WHAT IS BEING ASKED: Each line of the data should be given again exactly.

INPUT RECORDS:
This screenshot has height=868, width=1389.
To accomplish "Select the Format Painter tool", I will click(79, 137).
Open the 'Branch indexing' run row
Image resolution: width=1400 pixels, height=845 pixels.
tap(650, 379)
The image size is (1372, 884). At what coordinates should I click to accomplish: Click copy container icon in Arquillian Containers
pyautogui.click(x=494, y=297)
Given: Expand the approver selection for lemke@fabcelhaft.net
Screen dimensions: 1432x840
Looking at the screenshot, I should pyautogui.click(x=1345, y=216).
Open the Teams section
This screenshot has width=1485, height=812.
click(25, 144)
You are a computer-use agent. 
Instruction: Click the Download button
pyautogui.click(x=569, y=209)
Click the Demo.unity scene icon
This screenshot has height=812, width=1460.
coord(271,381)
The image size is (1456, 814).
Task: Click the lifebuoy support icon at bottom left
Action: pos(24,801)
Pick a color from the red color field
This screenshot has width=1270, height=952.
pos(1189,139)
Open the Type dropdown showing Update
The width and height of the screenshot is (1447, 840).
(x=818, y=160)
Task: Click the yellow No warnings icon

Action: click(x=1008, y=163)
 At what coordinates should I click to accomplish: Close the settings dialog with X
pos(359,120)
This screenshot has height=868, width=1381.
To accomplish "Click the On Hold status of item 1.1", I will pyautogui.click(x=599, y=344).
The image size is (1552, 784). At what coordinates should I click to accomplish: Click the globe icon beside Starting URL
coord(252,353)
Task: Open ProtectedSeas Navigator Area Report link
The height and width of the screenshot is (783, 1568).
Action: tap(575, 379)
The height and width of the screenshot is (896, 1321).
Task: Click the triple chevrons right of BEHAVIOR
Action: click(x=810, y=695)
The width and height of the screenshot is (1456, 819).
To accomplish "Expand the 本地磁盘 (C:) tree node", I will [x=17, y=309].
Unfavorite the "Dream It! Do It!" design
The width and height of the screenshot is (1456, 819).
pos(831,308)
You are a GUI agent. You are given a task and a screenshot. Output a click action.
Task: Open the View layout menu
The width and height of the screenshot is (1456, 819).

RESPONSE:
This screenshot has height=868, width=1389.
To accomplish "Select the Format Painter tool", I will click(79, 137).
Open the 'Branch indexing' run row
Image resolution: width=1400 pixels, height=845 pixels.
tap(650, 379)
The image size is (1372, 884). At what coordinates should I click to accomplish: Click copy container icon in Arquillian Containers
pyautogui.click(x=494, y=297)
Given: Expand the approver selection for lemke@fabcelhaft.net
Screen dimensions: 1432x840
Looking at the screenshot, I should pyautogui.click(x=1345, y=216).
Open the Teams section
This screenshot has width=1485, height=812.
click(25, 144)
You are a computer-use agent. 
Instruction: Click the Download button
pyautogui.click(x=569, y=209)
Click the Demo.unity scene icon
This screenshot has height=812, width=1460.
coord(271,381)
The image size is (1456, 814).
Task: Click the lifebuoy support icon at bottom left
Action: pos(24,801)
Pick a color from the red color field
This screenshot has width=1270, height=952.
pos(1189,139)
Open the Type dropdown showing Update
The width and height of the screenshot is (1447, 840).
(x=818, y=160)
Task: Click the yellow No warnings icon

Action: click(x=1008, y=163)
 At what coordinates should I click to accomplish: Close the settings dialog with X
pos(359,120)
This screenshot has height=868, width=1381.
To accomplish "Click the On Hold status of item 1.1", I will pyautogui.click(x=599, y=344).
The image size is (1552, 784). At what coordinates should I click to accomplish: Click the globe icon beside Starting URL
coord(252,353)
Task: Open ProtectedSeas Navigator Area Report link
The height and width of the screenshot is (783, 1568).
Action: tap(575, 379)
The height and width of the screenshot is (896, 1321).
Task: Click the triple chevrons right of BEHAVIOR
Action: click(x=810, y=695)
The width and height of the screenshot is (1456, 819).
To accomplish "Expand the 本地磁盘 (C:) tree node", I will [x=17, y=309].
Unfavorite the "Dream It! Do It!" design
The width and height of the screenshot is (1456, 819).
pos(831,308)
You are a GUI agent. You are given a task and a screenshot. Output a click action.
Task: Open the View layout menu
The width and height of the screenshot is (1456, 819).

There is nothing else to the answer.